In This Article:
Today we are going to look at Mulsanne Group Holding Limited (HKG:1817) to see whether it might be an attractive investment prospect. Specifically, we'll consider its Return On Capital Employed (ROCE), since that will give us an insight into how efficiently the business can generate profits from the capital it requires.
First, we'll go over how we calculate ROCE. Next, we'll compare it to others in its industry. Finally, we'll look at how its current liabilities affect its ROCE.
Understanding Return On Capital Employed (ROCE)
ROCE is a measure of a company's yearly pre-tax profit (its return), relative to the capital employed in the business. In general, businesses with a higher ROCE are usually better quality. In brief, it is a useful tool, but it is not without drawbacks. Renowned investment researcher Michael Mauboussin has suggested that a high ROCE can indicate that 'one dollar invested in the company generates value of more than one dollar'.
How Do You Calculate Return On Capital Employed?
Analysts use this formula to calculate return on capital employed:
Return on Capital Employed = Earnings Before Interest and Tax (EBIT) ÷ (Total Assets - Current Liabilities)
Or for Mulsanne Group Holding:
0.25 = CN¥531m ÷ (CN¥3.5b - CN¥1.4b) (Based on the trailing twelve months to June 2019.)
Therefore, Mulsanne Group Holding has an ROCE of 25%.
See our latest analysis for Mulsanne Group Holding
Does Mulsanne Group Holding Have A Good ROCE?
ROCE can be useful when making comparisons, such as between similar companies. Mulsanne Group Holding's ROCE appears to be substantially greater than the 12% average in the Specialty Retail industry.

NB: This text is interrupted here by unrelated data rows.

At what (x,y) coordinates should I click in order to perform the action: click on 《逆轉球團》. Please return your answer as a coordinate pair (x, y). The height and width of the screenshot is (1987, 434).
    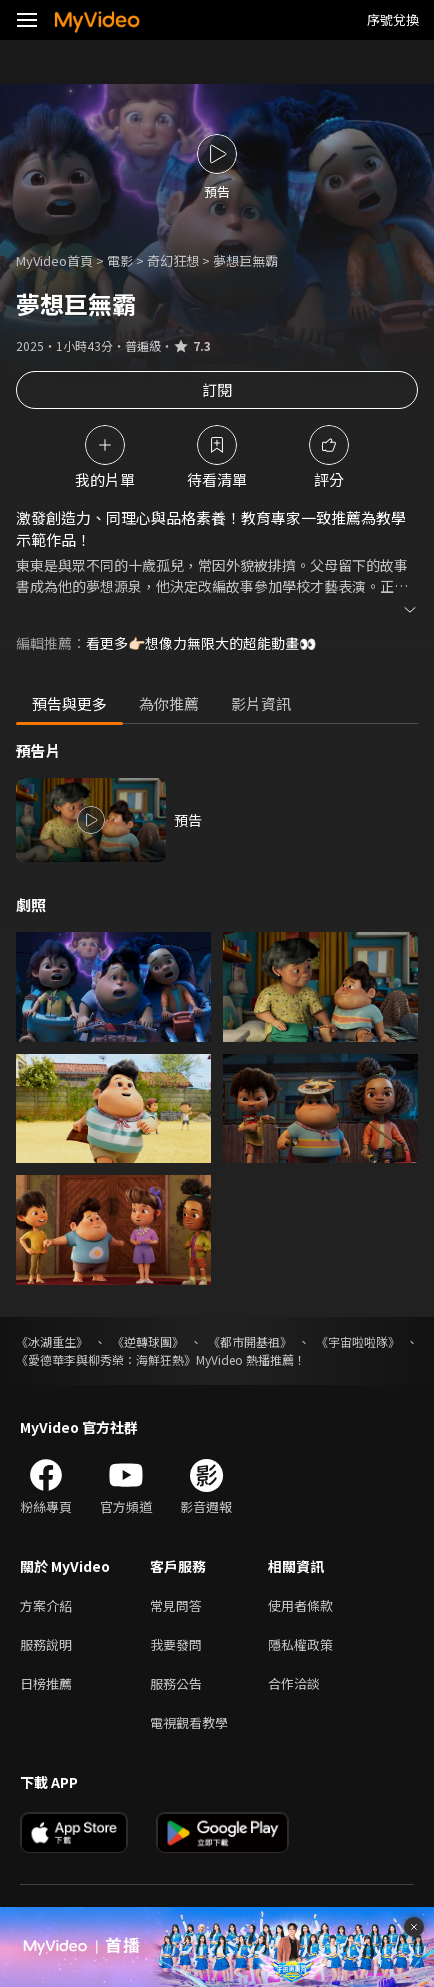
    Looking at the image, I should click on (148, 1341).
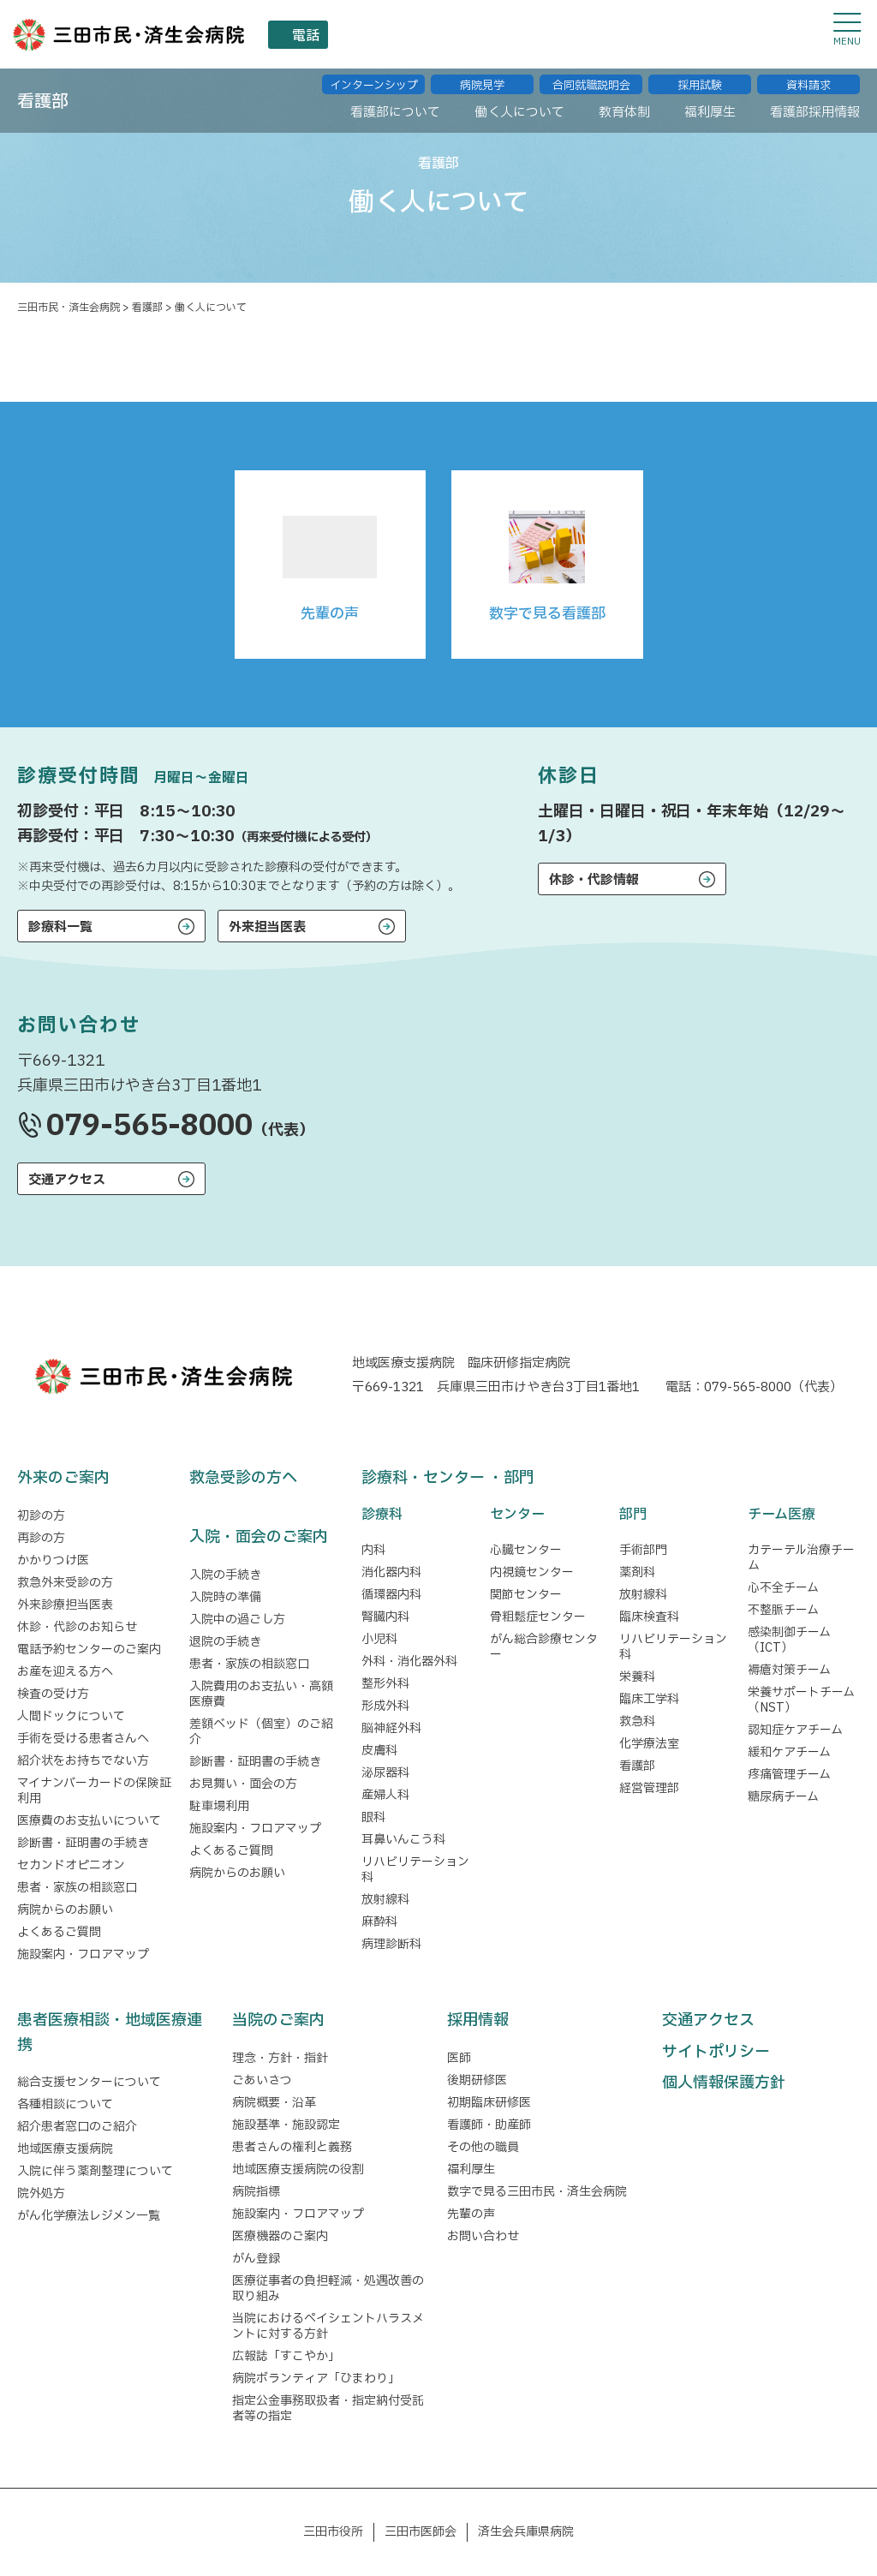  What do you see at coordinates (237, 1620) in the screenshot?
I see `入院中の過ごし方` at bounding box center [237, 1620].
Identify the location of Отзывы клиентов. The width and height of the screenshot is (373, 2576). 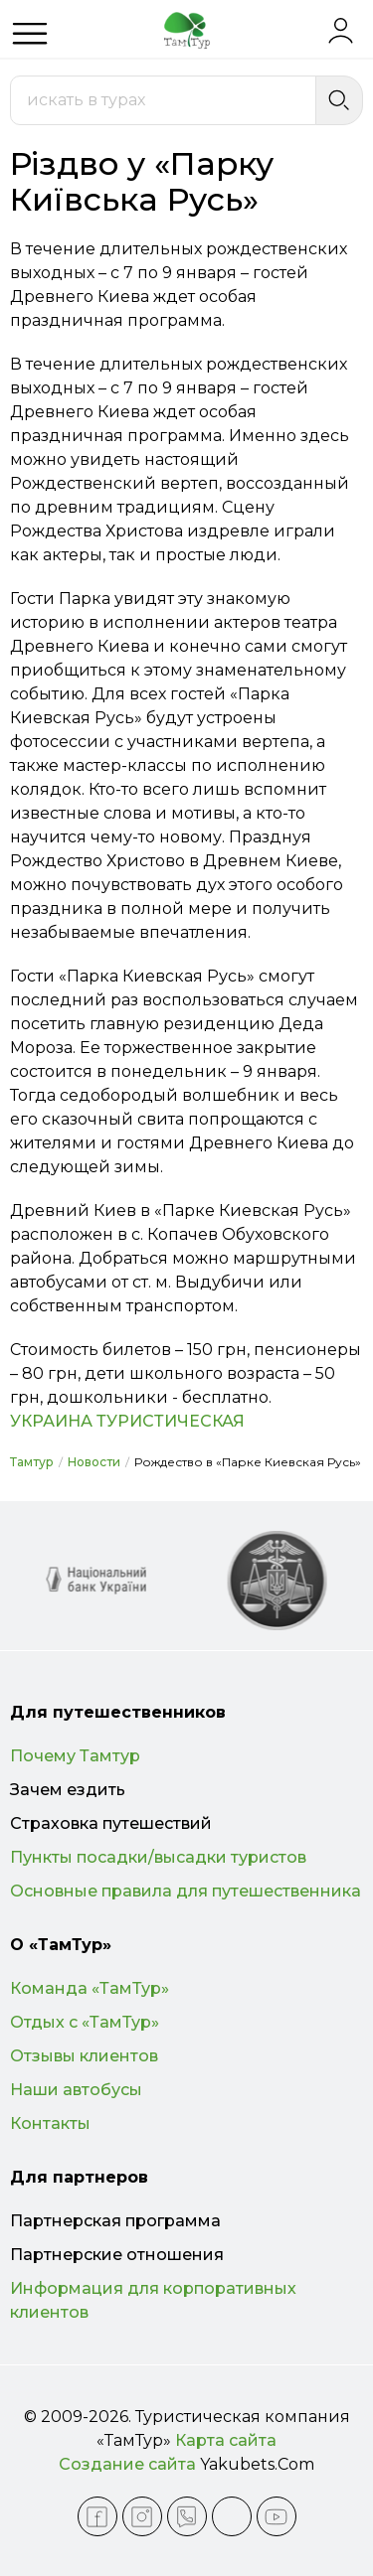
(84, 2055).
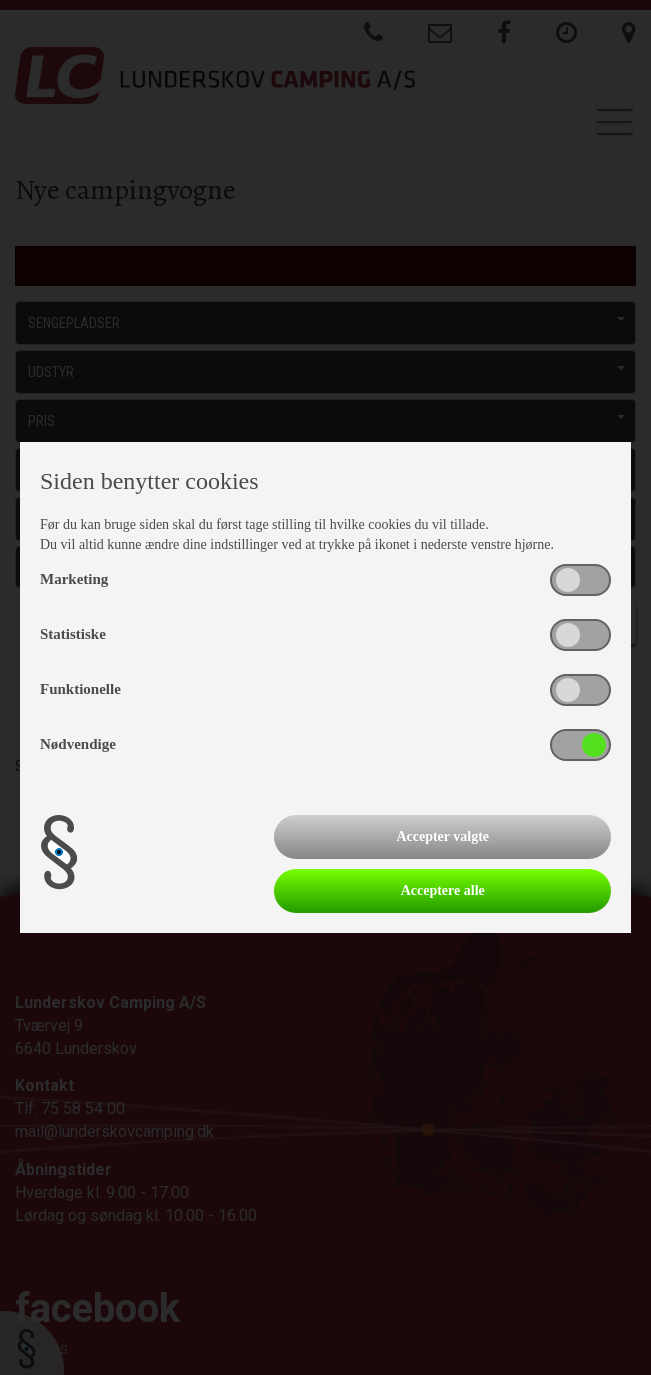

We would consider this a positive, as it suggests it is using capital more effectively than other similar companies. Regardless of the industry comparison, in absolute terms, Mulsanne Group Holding's ROCE currently appears to be excellent.
You can click on the image below to see (in greater detail) how Mulsanne Group Holding's past growth compares to other companies.
It is important to remember that ROCE shows past performance, and is not necessarily predictive. ROCE can be misleading for companies in cyclical industries, with returns looking impressive during the boom times, but very weak during the busts. ROCE is, after all, simply a snap shot of a single year. How cyclical is Mulsanne Group Holding? You can see for yourself by looking at this free graph of past earnings, revenue and cash flow.
Mulsanne Group Holding's Current Liabilities And Their Impact On Its ROCE
Liabilities, such as supplier bills and bank overdrafts, are referred to as current liabilities if they need to be paid within 12 months. The ROCE equation subtracts current liabilities from capital employed, so a company with a lot of current liabilities appears to have less capital employed, and a higher ROCE than otherwise. To counter this, investors can check if a company has high current liabilities relative to total assets.